[What is being asked]
Each of the entries should be retyped precisely as it appears.

□ □ □

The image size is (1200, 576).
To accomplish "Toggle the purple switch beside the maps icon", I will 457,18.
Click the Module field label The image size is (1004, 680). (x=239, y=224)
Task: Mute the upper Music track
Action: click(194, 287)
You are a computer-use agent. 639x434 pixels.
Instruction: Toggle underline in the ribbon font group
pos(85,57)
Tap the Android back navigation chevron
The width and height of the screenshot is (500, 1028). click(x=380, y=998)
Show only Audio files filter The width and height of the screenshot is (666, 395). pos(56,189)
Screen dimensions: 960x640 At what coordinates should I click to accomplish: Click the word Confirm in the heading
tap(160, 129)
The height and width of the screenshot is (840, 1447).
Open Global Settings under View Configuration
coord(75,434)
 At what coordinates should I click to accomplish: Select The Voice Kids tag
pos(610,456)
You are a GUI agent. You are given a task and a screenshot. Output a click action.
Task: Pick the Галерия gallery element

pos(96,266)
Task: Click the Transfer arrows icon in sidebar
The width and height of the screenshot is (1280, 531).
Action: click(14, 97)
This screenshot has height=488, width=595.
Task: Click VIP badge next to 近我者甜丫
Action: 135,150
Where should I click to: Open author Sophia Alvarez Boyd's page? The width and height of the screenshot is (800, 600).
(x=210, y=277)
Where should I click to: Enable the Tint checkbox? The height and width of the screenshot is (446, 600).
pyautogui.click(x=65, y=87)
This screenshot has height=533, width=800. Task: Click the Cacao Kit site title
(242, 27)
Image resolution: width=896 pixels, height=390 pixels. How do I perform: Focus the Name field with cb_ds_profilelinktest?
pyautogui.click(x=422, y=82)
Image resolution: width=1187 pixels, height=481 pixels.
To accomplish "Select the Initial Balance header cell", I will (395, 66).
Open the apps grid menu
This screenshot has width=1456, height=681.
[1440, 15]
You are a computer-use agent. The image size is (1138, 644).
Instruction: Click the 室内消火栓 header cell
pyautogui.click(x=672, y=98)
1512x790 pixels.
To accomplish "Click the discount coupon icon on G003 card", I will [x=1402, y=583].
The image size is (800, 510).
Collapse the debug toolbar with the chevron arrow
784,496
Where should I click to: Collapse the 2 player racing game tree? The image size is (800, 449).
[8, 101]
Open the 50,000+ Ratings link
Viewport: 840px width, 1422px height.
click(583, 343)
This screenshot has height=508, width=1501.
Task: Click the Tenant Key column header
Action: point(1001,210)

□ □ □

[Your solution]
The image size is (1200, 576).
To accomplish "Toggle the purple switch beside the maps icon", I will 457,18.
Click the Module field label The image size is (1004, 680). (x=239, y=224)
Task: Mute the upper Music track
Action: click(194, 287)
You are a computer-use agent. 639x434 pixels.
Instruction: Toggle underline in the ribbon font group
pos(85,57)
Tap the Android back navigation chevron
The width and height of the screenshot is (500, 1028). click(x=380, y=998)
Show only Audio files filter The width and height of the screenshot is (666, 395). pos(56,189)
Screen dimensions: 960x640 At what coordinates should I click to accomplish: Click the word Confirm in the heading
tap(160, 129)
The height and width of the screenshot is (840, 1447).
Open Global Settings under View Configuration
coord(75,434)
 At what coordinates should I click to accomplish: Select The Voice Kids tag
pos(610,456)
You are a GUI agent. You are given a task and a screenshot. Output a click action.
Task: Pick the Галерия gallery element

pos(96,266)
Task: Click the Transfer arrows icon in sidebar
The width and height of the screenshot is (1280, 531).
Action: click(14, 97)
This screenshot has height=488, width=595.
Task: Click VIP badge next to 近我者甜丫
Action: 135,150
Where should I click to: Open author Sophia Alvarez Boyd's page? The width and height of the screenshot is (800, 600).
(x=210, y=277)
Where should I click to: Enable the Tint checkbox? The height and width of the screenshot is (446, 600).
pyautogui.click(x=65, y=87)
This screenshot has height=533, width=800. Task: Click the Cacao Kit site title
(242, 27)
Image resolution: width=896 pixels, height=390 pixels. How do I perform: Focus the Name field with cb_ds_profilelinktest?
pyautogui.click(x=422, y=82)
Image resolution: width=1187 pixels, height=481 pixels.
To accomplish "Select the Initial Balance header cell", I will (395, 66).
Open the apps grid menu
This screenshot has width=1456, height=681.
[1440, 15]
You are a computer-use agent. The image size is (1138, 644).
Instruction: Click the 室内消火栓 header cell
pyautogui.click(x=672, y=98)
1512x790 pixels.
To accomplish "Click the discount coupon icon on G003 card", I will [x=1402, y=583].
The image size is (800, 510).
Collapse the debug toolbar with the chevron arrow
784,496
Where should I click to: Collapse the 2 player racing game tree? The image size is (800, 449).
[8, 101]
Open the 50,000+ Ratings link
Viewport: 840px width, 1422px height.
click(583, 343)
This screenshot has height=508, width=1501.
Task: Click the Tenant Key column header
Action: point(1001,210)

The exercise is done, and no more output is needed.